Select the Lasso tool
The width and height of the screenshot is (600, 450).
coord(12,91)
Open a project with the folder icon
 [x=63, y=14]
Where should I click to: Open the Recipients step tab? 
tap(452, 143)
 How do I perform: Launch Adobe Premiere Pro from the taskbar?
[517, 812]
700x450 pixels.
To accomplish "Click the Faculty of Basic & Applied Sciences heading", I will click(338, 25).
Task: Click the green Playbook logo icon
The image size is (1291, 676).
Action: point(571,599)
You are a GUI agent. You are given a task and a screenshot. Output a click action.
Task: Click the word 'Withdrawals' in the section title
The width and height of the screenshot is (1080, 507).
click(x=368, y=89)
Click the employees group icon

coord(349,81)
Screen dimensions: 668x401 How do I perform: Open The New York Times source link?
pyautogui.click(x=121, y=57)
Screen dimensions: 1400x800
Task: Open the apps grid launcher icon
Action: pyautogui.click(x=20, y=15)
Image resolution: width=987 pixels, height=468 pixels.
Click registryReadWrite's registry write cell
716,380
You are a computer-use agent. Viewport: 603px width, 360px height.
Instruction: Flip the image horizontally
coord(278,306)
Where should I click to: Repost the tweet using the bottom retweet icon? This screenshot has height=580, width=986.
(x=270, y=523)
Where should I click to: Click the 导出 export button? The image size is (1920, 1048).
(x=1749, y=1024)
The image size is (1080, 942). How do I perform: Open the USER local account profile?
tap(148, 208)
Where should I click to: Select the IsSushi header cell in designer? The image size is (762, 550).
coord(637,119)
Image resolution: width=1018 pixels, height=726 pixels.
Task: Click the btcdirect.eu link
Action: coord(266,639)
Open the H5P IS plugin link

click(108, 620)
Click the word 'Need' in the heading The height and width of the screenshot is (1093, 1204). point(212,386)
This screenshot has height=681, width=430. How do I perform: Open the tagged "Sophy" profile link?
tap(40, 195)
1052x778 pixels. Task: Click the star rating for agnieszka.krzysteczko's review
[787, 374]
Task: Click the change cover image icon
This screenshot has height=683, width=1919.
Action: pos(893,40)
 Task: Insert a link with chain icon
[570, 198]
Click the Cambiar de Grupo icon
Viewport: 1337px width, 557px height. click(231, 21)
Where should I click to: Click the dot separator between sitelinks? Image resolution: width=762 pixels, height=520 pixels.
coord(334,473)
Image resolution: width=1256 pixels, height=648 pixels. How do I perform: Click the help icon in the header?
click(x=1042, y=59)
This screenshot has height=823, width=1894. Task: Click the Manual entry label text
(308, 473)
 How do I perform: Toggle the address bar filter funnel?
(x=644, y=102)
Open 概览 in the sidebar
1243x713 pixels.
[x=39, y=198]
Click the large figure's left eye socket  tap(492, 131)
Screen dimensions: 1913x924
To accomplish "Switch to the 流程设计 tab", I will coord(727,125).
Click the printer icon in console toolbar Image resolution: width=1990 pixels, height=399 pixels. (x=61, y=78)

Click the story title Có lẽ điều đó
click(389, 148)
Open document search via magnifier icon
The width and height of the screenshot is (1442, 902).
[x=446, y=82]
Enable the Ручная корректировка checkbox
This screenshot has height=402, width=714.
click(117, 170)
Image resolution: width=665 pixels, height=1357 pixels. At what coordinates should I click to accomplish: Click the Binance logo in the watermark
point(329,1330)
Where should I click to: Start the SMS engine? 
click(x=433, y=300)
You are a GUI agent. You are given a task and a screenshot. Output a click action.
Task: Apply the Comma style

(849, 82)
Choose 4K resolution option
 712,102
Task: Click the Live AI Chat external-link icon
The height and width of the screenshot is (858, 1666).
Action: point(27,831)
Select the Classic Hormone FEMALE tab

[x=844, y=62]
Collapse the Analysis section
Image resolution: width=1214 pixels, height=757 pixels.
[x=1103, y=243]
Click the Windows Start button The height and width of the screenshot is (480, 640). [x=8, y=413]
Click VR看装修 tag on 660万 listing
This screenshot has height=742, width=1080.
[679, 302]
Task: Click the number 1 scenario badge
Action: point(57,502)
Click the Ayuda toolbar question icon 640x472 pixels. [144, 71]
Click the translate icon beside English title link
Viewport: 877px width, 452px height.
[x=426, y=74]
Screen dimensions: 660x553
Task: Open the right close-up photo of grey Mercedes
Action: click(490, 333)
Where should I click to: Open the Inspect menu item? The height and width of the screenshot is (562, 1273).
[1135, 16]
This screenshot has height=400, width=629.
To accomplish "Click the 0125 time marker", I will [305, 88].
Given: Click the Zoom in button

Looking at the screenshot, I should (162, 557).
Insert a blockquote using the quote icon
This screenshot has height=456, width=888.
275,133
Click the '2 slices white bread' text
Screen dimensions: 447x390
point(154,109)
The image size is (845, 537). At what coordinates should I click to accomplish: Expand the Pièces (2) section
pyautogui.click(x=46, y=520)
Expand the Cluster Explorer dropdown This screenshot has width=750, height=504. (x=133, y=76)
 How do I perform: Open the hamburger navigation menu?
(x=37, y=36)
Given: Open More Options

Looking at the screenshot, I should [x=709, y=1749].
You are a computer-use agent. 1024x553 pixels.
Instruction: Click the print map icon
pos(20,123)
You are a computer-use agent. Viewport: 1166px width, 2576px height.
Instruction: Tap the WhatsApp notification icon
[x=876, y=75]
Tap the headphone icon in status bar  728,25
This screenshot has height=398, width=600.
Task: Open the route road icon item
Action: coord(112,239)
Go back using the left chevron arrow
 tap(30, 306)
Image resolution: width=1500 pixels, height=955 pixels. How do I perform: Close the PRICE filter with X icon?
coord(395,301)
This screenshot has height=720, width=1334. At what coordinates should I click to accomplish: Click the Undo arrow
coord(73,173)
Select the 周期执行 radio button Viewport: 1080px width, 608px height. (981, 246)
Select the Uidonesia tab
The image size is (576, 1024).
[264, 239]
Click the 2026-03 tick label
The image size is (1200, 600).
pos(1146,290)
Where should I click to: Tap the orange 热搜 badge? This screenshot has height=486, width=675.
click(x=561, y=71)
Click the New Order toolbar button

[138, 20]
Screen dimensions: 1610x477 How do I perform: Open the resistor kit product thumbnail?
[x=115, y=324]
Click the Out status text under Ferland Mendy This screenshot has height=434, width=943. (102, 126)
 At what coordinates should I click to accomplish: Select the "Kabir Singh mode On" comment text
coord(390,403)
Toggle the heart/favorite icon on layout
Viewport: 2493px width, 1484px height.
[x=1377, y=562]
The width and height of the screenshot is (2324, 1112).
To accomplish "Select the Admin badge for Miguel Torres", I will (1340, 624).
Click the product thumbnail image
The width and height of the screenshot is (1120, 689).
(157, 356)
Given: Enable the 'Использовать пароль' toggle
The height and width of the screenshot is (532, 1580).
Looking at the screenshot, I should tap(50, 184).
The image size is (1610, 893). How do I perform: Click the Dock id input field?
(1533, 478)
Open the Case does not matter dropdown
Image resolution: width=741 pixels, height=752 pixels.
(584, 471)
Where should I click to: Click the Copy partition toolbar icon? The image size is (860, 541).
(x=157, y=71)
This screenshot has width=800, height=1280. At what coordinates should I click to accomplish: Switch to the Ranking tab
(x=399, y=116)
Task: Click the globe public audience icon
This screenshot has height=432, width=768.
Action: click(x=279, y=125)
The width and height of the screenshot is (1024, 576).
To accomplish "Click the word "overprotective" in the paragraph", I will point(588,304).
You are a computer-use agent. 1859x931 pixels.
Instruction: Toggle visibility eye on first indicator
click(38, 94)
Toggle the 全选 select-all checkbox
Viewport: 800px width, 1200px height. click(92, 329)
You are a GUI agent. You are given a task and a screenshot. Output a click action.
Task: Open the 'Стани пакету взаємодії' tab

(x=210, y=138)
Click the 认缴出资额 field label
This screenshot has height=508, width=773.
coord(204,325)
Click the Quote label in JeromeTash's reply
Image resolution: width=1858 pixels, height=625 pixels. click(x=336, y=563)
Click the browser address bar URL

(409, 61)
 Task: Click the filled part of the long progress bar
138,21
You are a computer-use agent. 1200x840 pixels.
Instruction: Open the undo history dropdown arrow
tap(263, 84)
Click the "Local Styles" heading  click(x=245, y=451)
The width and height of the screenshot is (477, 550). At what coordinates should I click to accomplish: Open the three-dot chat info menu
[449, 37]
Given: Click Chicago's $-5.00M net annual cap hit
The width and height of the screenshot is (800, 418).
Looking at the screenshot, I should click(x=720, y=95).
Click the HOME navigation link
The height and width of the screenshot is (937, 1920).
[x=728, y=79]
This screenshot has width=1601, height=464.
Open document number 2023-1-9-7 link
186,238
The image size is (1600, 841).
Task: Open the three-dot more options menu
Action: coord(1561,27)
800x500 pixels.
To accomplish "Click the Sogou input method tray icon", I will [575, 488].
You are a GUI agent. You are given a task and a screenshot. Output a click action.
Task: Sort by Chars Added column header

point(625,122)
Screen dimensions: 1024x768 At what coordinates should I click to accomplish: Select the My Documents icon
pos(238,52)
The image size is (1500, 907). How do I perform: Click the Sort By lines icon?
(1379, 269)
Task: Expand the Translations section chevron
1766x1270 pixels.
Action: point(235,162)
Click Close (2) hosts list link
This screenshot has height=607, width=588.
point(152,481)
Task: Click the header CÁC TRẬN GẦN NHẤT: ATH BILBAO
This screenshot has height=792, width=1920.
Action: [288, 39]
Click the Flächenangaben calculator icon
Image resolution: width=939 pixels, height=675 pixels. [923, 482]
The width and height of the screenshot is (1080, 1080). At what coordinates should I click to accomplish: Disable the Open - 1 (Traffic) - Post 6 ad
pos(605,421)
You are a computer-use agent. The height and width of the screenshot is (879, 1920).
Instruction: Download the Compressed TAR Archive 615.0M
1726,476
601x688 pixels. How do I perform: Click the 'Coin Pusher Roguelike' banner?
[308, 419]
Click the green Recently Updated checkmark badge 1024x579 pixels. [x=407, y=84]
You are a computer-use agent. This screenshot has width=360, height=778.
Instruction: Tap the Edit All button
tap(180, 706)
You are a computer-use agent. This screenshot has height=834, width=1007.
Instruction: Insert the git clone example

━━━━━━━━━━

**ACTIVITY**
What is needed is an exact copy of the lines above, from the one containing "Where should I click to: Repost" through the one containing "Click the word 'Need'", with nothing added.

**SOLUTION TO THIS EXERCISE**
Where should I click to: Repost the tweet using the bottom retweet icon? This screenshot has height=580, width=986.
(x=270, y=523)
Where should I click to: Click the 导出 export button? The image size is (1920, 1048).
(x=1749, y=1024)
The image size is (1080, 942). How do I perform: Open the USER local account profile?
tap(148, 208)
Where should I click to: Select the IsSushi header cell in designer? The image size is (762, 550).
coord(637,119)
Image resolution: width=1018 pixels, height=726 pixels.
Task: Click the btcdirect.eu link
Action: coord(266,639)
Open the H5P IS plugin link

click(108, 620)
Click the word 'Need' in the heading The height and width of the screenshot is (1093, 1204). point(212,386)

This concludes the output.